Lambert’s silhouette passed the louvred door. I pressed my eye to the crack, waiting for exactly the right moment to make my move.
Her mood had improved remarkably. She kicked off her shoes, sashayed her hips, pumped her arms at her side and sidled across the living room. ‘Let me look at you,’ she cooed throatily. ‘You beautiful, beautiful money.’
She picked up one of the packets of bills and fanned it with her thumb. She kissed it. She slowly ran it over her bare arms, luxuriating in its feel. She squirmed sinuous. ‘Money, money, money,’ she sang. The tune from Cabaret.

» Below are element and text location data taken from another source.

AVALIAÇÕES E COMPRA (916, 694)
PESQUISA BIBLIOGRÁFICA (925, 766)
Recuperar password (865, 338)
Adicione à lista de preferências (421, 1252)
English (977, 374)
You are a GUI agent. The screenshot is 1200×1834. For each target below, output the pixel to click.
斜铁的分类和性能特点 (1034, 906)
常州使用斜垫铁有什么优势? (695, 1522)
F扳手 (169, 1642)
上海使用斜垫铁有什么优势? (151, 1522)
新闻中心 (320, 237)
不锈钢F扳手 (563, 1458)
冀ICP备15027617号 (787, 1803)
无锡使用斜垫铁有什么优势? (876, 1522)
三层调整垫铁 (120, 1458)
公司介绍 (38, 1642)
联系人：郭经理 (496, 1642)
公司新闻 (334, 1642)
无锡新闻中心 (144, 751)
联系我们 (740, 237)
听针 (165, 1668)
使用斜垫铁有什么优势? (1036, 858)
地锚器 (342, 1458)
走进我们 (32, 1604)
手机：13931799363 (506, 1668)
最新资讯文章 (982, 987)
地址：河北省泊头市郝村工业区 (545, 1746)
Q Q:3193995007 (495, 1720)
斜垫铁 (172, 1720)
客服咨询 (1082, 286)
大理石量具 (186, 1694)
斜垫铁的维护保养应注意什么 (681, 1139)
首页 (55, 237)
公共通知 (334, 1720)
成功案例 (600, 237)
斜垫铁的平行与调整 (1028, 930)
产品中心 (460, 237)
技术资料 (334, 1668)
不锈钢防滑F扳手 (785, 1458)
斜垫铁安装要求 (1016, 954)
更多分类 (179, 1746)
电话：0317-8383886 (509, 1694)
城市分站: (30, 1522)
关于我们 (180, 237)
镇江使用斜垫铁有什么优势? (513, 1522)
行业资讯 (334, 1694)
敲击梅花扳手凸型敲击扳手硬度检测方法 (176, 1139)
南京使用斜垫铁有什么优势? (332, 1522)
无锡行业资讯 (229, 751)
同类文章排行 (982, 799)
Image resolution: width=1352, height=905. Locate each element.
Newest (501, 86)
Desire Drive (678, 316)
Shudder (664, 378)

Tearing the band off with her teeth, she smeared a fistful of bills across her neck and torso. The loose notes cascaded past her swaying hips and settled on the floor around her feet. She reached for another wad and danced a slow silent rhumba with it, pressing the cash to her belly with one hand and describing a slow circle in the air above her head with the other. She was in a trance.
I couldn’t believe my eyes. Turned on by a wad of cash. It was a mesmerising sight. And sexy as all hell. She slid the wad of bills slowly down her body, moaning a low guttural tune in the back of her throat. She moved out of sight. Glassware clinked. She segued back into sight, drink in one hand, money in the other. I’d seen enough. Time to spring.